Ildegarda di Bingen da Wikipedia

La vita del cuoco non doveva essere semplicissima, preparare un menù un’impresa complicata ed irta di perigliosi ostacoli… bisognava conoscere con esattezza la natura degli ingredienti e del metodo “giusto” per lavorarli e cuocerli. Ecco alcuni esempi:

  • carne bovina è secca quindi va bollita
  • carne suina è umida, meglio arrostita
  • pesce è umido, meglio fritto o arrosto (es. la lampreda è fredda e umida e va immersa nel vino e poi arrostita

A questo schema, apparentemente semplice, vanno aggiunti altri elementi, come l’età degli animali che, invecchiando, si disseccano; oppure è necessario conoscere a chi sarà destinato quel piatto, se donna o uomo, o giovane o anziano.
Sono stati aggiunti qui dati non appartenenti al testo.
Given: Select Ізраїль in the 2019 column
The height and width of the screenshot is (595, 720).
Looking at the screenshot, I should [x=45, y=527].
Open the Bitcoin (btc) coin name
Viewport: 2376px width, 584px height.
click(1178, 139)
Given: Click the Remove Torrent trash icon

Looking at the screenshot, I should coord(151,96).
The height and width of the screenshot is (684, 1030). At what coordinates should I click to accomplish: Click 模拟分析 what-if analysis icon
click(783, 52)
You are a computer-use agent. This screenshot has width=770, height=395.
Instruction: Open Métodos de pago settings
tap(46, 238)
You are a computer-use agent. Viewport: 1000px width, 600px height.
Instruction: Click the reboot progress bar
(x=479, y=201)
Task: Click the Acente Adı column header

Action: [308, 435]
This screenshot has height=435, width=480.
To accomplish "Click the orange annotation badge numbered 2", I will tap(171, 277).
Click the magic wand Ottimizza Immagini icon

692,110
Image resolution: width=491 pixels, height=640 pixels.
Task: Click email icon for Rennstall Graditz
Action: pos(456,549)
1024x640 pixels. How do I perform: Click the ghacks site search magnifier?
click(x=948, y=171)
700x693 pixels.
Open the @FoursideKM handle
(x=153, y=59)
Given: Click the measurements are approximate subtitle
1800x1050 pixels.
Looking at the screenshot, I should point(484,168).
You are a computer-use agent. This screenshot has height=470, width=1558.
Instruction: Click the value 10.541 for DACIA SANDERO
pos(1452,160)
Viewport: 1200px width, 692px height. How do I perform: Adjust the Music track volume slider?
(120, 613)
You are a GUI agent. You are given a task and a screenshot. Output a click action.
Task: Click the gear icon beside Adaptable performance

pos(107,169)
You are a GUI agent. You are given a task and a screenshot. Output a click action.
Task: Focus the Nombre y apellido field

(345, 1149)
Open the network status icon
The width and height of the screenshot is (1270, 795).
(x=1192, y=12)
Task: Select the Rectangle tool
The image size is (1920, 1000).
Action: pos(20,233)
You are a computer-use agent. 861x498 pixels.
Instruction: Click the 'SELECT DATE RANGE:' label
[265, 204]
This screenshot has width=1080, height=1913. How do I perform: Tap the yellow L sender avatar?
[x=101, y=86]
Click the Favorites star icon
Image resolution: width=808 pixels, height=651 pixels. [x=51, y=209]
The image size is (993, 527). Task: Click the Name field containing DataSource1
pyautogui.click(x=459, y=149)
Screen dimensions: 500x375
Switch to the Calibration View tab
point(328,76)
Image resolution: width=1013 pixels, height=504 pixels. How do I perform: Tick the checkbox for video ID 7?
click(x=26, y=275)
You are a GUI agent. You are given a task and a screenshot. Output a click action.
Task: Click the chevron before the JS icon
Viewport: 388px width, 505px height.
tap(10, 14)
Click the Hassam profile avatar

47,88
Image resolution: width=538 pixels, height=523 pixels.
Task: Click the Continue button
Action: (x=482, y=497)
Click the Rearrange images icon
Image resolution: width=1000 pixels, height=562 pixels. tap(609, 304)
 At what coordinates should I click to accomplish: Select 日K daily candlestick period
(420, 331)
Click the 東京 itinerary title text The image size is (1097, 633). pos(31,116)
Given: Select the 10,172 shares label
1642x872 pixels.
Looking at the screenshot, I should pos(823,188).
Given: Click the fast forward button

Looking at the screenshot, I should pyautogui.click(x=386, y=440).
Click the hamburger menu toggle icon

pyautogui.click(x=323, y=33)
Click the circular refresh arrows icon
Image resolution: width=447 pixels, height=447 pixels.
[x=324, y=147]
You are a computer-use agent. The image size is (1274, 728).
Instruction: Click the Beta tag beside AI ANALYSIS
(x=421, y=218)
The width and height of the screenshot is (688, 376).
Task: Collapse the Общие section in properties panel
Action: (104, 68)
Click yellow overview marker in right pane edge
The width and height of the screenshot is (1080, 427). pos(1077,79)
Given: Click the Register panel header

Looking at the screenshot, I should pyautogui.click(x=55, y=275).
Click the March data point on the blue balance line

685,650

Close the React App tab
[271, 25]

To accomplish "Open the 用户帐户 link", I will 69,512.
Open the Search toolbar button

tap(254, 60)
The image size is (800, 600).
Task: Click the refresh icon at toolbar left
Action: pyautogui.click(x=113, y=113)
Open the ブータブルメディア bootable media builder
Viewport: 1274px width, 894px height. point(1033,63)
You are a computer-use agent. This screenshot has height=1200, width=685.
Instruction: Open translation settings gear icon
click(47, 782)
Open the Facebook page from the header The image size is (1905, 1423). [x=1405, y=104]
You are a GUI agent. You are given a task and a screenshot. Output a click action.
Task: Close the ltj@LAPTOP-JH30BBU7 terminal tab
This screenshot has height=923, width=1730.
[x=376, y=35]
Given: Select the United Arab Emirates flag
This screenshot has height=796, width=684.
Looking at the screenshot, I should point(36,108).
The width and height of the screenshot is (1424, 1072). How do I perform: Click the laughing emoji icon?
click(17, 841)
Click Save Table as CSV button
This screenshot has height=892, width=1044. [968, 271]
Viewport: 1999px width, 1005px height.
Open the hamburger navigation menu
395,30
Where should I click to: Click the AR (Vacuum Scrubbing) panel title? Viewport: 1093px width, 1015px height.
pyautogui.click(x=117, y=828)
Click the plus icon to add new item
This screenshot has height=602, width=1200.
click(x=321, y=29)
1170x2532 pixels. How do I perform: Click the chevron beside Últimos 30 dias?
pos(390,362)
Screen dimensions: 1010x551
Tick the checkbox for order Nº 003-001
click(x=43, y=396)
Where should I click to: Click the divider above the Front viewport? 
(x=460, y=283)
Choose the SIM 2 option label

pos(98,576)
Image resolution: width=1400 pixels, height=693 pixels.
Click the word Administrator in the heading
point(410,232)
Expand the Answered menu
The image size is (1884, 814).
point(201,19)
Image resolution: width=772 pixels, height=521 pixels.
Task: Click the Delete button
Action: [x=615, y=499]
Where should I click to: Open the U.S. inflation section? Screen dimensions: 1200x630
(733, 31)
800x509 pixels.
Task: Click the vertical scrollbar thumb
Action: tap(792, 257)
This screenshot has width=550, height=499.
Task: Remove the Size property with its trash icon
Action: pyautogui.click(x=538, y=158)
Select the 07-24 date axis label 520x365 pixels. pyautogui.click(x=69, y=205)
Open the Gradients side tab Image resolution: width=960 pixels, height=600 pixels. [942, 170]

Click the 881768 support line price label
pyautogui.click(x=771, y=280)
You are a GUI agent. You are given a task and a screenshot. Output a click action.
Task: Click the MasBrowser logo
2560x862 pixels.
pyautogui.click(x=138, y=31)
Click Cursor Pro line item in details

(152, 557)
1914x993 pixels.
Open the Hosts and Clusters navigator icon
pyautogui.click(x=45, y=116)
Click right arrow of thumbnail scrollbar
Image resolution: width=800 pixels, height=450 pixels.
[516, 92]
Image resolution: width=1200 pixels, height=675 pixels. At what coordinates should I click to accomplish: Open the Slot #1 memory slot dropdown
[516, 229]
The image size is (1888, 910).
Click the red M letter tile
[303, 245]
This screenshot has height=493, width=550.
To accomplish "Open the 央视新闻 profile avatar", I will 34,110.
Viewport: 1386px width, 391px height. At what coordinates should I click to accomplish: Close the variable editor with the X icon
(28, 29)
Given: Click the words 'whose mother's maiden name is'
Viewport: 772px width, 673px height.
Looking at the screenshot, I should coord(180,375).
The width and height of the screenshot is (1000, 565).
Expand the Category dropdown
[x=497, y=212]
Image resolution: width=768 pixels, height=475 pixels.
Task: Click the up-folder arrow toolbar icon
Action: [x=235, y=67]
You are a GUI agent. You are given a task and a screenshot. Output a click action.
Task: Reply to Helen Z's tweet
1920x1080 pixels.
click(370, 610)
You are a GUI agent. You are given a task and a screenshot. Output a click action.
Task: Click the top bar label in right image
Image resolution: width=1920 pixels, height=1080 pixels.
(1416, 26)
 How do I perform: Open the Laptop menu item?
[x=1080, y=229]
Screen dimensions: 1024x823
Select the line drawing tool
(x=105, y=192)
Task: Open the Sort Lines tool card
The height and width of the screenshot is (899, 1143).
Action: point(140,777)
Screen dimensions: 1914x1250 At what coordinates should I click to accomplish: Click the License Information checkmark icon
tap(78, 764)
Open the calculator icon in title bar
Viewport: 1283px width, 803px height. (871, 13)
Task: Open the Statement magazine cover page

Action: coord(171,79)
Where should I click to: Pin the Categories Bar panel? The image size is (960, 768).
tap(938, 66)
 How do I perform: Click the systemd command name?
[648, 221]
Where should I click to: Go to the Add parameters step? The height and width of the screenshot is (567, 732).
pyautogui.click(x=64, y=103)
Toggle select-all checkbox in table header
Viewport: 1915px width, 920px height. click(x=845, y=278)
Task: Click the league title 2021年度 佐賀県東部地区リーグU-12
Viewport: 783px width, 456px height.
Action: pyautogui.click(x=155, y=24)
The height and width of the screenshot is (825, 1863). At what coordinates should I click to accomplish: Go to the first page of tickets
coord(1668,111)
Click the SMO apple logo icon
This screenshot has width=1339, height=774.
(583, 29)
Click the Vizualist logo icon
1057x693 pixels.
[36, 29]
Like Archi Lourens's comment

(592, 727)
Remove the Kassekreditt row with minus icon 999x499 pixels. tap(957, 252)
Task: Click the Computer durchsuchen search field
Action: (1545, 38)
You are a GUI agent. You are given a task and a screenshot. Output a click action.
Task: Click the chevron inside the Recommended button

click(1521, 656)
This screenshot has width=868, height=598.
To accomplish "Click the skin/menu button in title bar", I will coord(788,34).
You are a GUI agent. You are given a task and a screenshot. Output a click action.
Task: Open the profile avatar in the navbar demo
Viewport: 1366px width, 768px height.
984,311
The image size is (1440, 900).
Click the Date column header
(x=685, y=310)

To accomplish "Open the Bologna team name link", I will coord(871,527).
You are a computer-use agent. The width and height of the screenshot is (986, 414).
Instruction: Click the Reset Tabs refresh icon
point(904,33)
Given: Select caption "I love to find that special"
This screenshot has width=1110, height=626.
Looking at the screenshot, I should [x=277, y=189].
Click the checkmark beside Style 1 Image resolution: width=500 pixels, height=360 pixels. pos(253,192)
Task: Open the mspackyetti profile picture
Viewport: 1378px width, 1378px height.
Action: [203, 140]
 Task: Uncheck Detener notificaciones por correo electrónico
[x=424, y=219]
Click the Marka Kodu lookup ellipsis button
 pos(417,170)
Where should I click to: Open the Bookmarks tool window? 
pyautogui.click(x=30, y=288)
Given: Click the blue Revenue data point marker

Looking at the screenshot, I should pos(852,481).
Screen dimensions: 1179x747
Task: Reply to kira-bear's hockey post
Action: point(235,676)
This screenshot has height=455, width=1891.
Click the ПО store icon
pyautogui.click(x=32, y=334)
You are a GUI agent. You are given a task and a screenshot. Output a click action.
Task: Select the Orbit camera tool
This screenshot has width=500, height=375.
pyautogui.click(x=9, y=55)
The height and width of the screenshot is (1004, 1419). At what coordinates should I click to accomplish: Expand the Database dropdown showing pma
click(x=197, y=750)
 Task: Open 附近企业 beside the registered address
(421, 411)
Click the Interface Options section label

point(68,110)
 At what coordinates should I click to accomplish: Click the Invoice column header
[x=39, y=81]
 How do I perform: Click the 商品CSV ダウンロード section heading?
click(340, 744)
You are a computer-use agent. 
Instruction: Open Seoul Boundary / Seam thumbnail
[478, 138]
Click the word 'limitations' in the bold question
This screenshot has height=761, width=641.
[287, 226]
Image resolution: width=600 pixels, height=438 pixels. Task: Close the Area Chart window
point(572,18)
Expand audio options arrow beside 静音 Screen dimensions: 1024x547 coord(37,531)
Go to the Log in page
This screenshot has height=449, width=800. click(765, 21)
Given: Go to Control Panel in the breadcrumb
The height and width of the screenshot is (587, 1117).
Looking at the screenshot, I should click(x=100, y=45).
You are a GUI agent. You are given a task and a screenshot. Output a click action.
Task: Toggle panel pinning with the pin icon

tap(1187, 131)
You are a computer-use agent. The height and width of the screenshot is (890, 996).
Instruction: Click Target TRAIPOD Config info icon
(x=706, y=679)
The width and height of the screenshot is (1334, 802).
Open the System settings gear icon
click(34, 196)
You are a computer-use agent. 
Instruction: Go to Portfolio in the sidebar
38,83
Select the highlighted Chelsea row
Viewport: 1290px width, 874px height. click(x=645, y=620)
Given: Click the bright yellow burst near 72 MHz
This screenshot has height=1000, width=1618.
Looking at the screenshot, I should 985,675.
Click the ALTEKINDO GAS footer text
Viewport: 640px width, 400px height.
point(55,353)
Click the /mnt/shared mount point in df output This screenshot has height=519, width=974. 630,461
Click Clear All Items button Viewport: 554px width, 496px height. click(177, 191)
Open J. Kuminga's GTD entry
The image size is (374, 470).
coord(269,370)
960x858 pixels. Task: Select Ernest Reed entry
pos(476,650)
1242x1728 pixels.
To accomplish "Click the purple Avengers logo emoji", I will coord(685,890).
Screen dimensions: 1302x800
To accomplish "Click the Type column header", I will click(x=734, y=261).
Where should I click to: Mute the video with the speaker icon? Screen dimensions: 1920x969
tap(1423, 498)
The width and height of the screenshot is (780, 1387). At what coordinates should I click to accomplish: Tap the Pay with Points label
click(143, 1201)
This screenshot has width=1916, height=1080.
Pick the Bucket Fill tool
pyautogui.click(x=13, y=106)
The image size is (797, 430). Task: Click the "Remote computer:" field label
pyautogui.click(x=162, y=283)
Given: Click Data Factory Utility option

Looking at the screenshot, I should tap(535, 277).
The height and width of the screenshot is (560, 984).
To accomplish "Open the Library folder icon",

Importante anche la stagione dell’anno, se fa caldo o freddo. Questa è la teoria, ma penso che la pratica fosse molto meno stringente, almeno stando alle liste delle vivande di banchetti del Trecento: si mangiava moltissima carne, quando era permessa, poca verdura, frutta a fine pasto, generalmente cotta e speziata.

Nel Medioevo si facevano solo due pasti, il più importante dei quali era il pranzo, in genere verso le 12. La cena era più leggera e si consumava al tramonto o al più tardi verso le 19. La colazione era considerata superflua se non addirittura sconveniente; solo lentamente si concesse agli artigiani e contadini un po’ di pane annegato nel vino per offrire qualche caloria corroborante ed utile al lavoro.

Un banchetto “tipo” seguiva grosso modo quest’ordine. Ovviamente parliamo di grandi e ricchi pranzi:

  1. cavoli, lattughe, erbe, frutti e vino speziato
  2. carni leggere, bianche e bollite o pesce
  3. minestre e brodi
  4. carne arrosto o pesce
  5. formaggi
  6. dessert
  7. spezie candite e ippocrasso

Le portate potevano esser 20, 30, 40 a seconda dell’importanza dell’occasione e ogni servizio poteva essere formato da 2 a 7 piatti diversi. Fate voi la moltiplicazione!

Si cominciava con frutta (molto apprezzate le pesche) e verdure leggere perché più digeribili e perché avrebbero aiutato la digestione dei cibi successivi e si termina con le spezie candite con lo zucchero oppure con un bicchiere di Ippocrasso, vino speziato ed addolcito.

Ippocrasso

Il numero dei piatti stupisce noi moderni, ma dobbiamo considerare il fatto che non tutti mangiavano tutto… era una specie di gran buffet dove ognuno si serviva a proprio piacimento. Le conseguenze di ciò sono molteplici:

La principale è che la cucina doveva essere un posto incredibilmente occupato durante i pasti e molto prima di essi. Un simile menù…richiede molta abilità e molta organizzazione. Ci deve essere inoltre una notevole capacità di pianificazione a diversi livelli e inoltre il lavoro contemporaneo di molti aiuti. Ciò significa che la cucina deve essere di una dimensione tale da permettere sia un gran numero di persone di essere occupate in compiti diversi, sia di provvedere spazi o piani di lavoro sotto forma di tavoli, taglieri, pestelli, diversi fornelli.

Una cucina del tardo Medioevo doveva essere veramente il centro di un’attività ininterrotta.